Fluorosilicone rubber is a polymer with a main chain formed by silicon-oxygen bonds and trifluoroalkyl groups on the side chains. Its polymerization method is similar to that of dimethyl silicone rubber, and it is manufactured by the ring-opening polymerization of cyclic siloxane. Fluorosilicone rubber is not as heat-resistant and chemical-resistant as other fluororubbers, but because its main chain contains silicon-oxygen bonds and its side groups contain fluorine atoms, it has the advantages of both, so it can be used in a very wide temperature range of -60℃-200℃, and has excellent resistance to fuel oil and low swelling to methanol, but its disadvantage is that its physical and mechanical properties are worse than other fluororubbers.

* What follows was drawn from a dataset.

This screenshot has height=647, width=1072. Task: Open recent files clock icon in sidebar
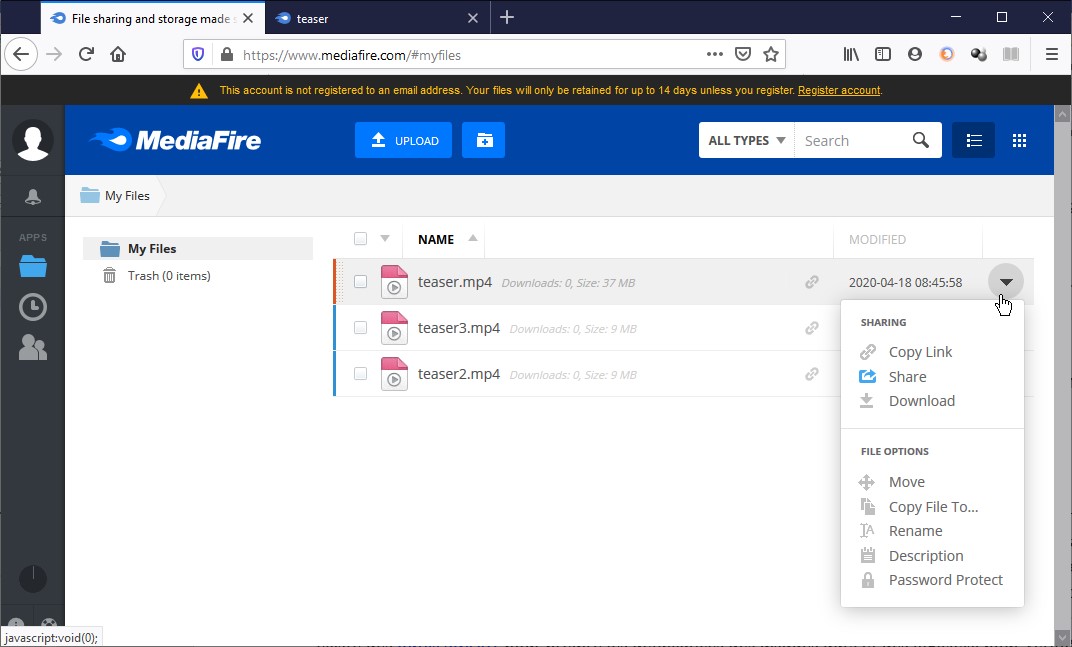(x=33, y=307)
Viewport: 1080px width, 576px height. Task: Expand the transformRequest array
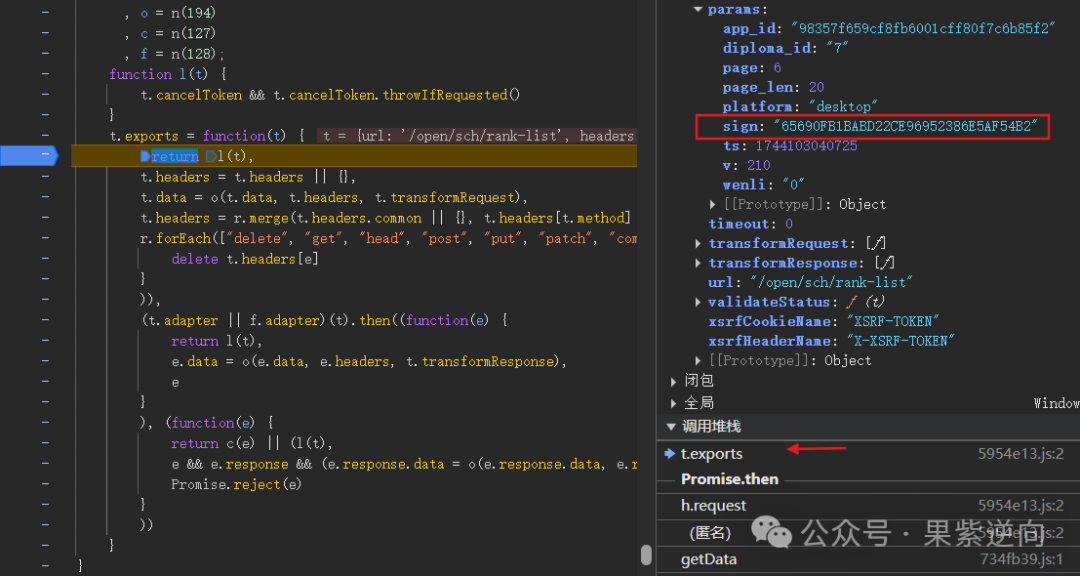(698, 243)
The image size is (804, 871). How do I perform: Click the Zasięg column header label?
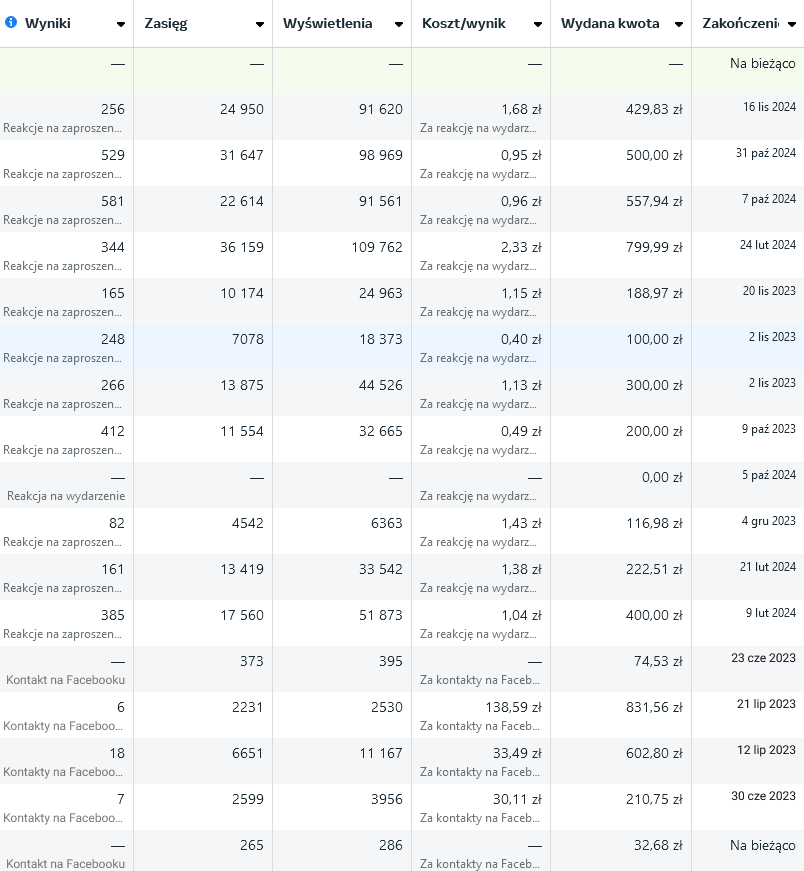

In summary, the introduction of SI-O bonds, double bonds in the main chain or ether bonds in the side chains of the molecules can improve the flexibility of the macromolecules, thereby improving the cold resistance of fluororubbers while retaining the original characteristics of fluororubbers, but due to its high price, its application and promotion are greatly limited. Therefore, while modifying the molecular chain to prepare new fluororubbers, it is also necessary to improve the cold resistance of the original series of fluororubbers with lower prices.

Rubber combination

Using fluororubber with some general rubber and special rubber can improve the shortcomings of fluororubber such as low elasticity, poor cold resistance and high price, and obtain materials with excellent performance and low cost. Due to the structural characteristics of fluororubber itself, it is difficult to choose a co-vulcanization system, and the unique characteristics of fluororubber will be partially reduced after the combination. Therefore, the research on the combination at home and abroad is not extensive. Among them, the combination systems that can improve the cold resistance of fluororubber are mainly the following.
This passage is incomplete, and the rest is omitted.